European Union antitrust regulators have given the go-ahead for Royal Dutch Shell to buy competitor BG Group, which will lead to the creation of one of the richest and biggest oil companies. The EU commissioner for competition, Margrethe Vestager, found that the £47bn (€64bn, $72bn) acquisition would not prevent fair competition in the oil market.
The regulator added in a statement: "The Commission concluded that the takeover would not lead to Shell benefiting from market power in a number of markets, namely oil and gas exploration, the liquefaction of gas and the wholesale supply of liquefied natural gas."

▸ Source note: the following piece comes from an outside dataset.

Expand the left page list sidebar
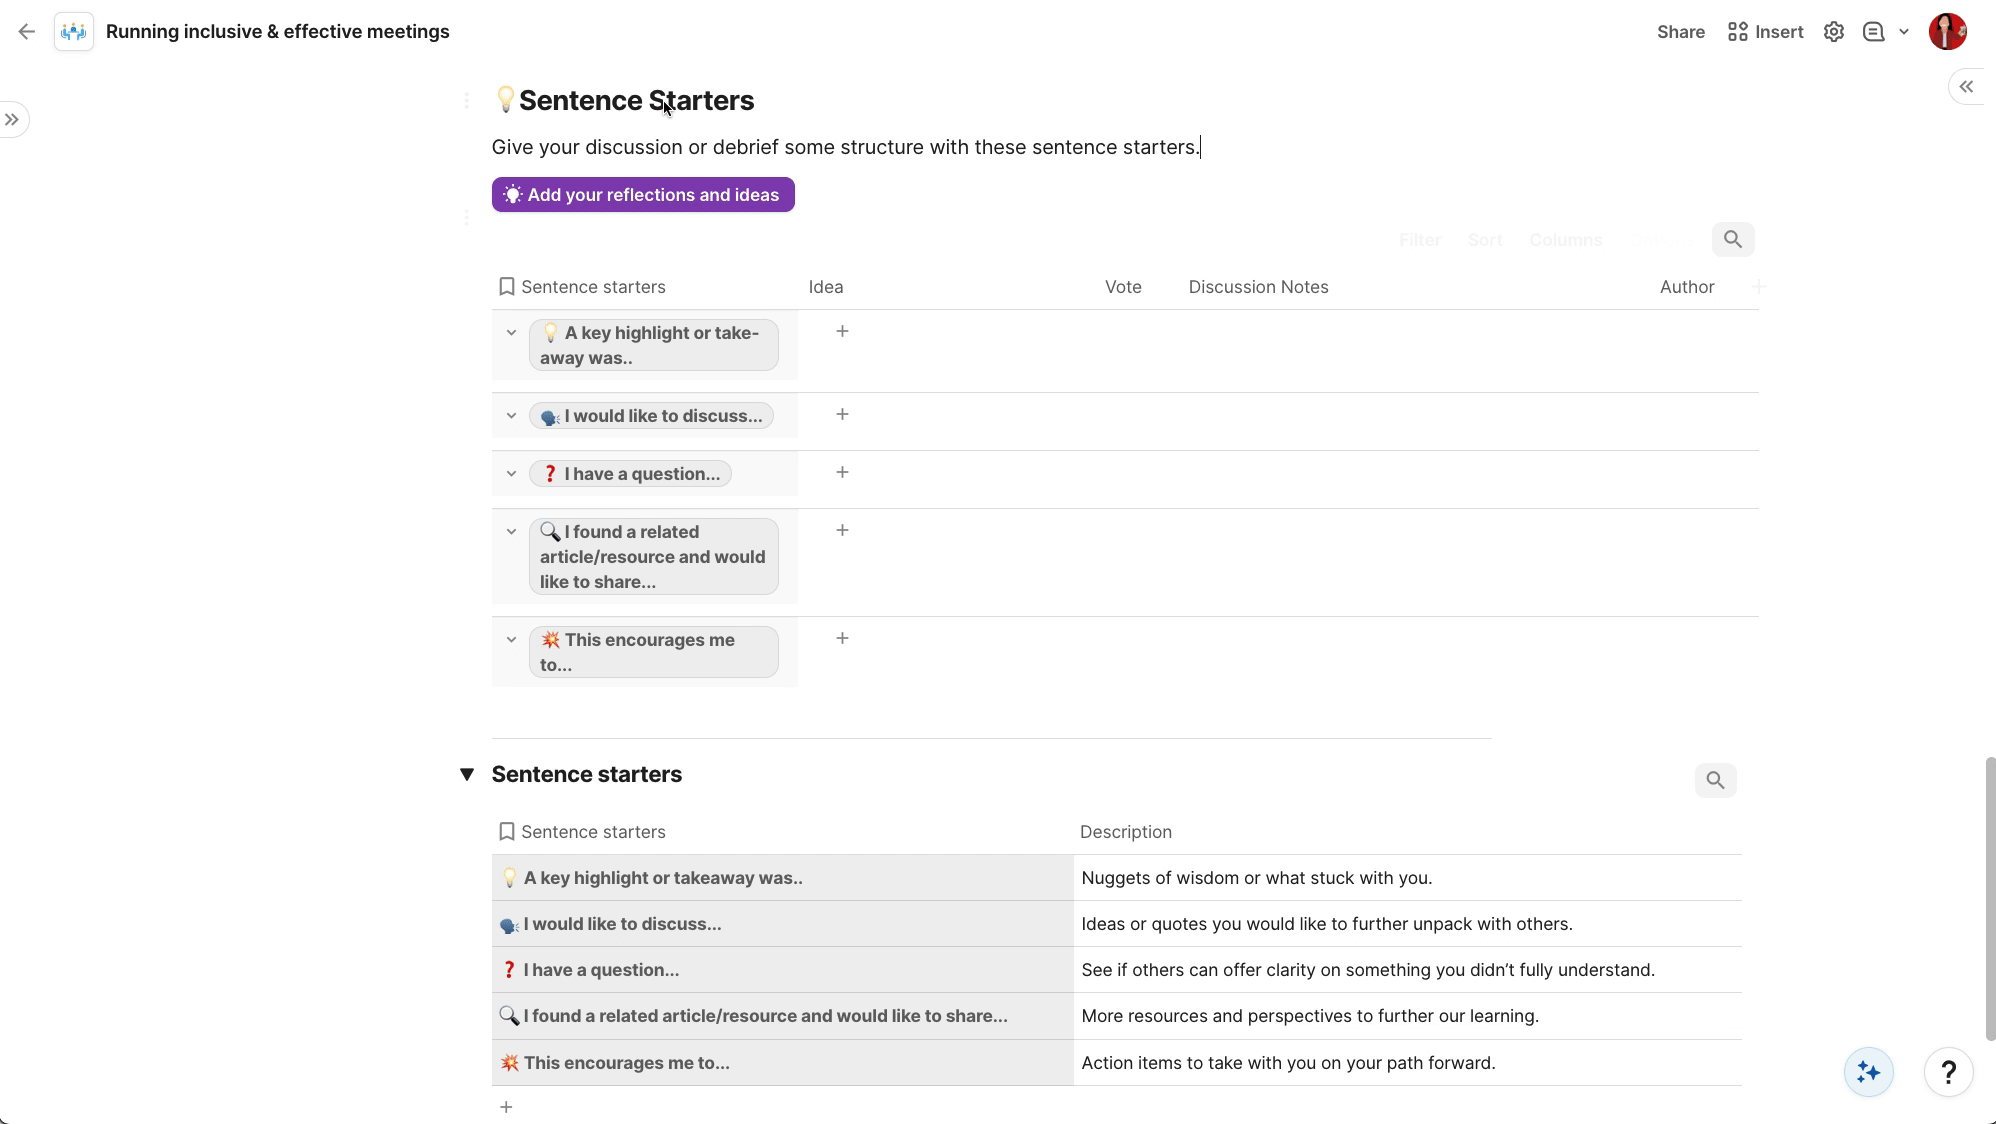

Approval from the EU regulator is the third hurdle jumped by Shell, which was given the go-ahead from regulators in the US in June and was recently approved by watchdogs in Brazil. Because of the size of the acquisition, several international competition watchdogs are launching investigations to prevent an out-of-balance market.
Shell, meanwhile, claims the deal would allow the companies to counter oil giant ExxonMobil, which has a market cap of more than £300bn, while Shell is less than half as valuable and BG is valued at almost £35bn.
Ben van Beurden, CEO of the Royal Dutch oil giant, said: "Receiving clearance from the European Commission underlines the good progress we are making on the deal. The transaction is on track for completion in early 2016. The recommended combination with BG is a springboard to change Shell into a simpler and more profitable company, making Shell more resilient in a world where oil prices could remain low for some time."
BG shareholders would get paid a dividend that is 12 times as much as their current pay-out as Shell has promised a $1.88 dividend per ordinary share. The company also announced a $25bn share buyback programme that would kick off in 2017.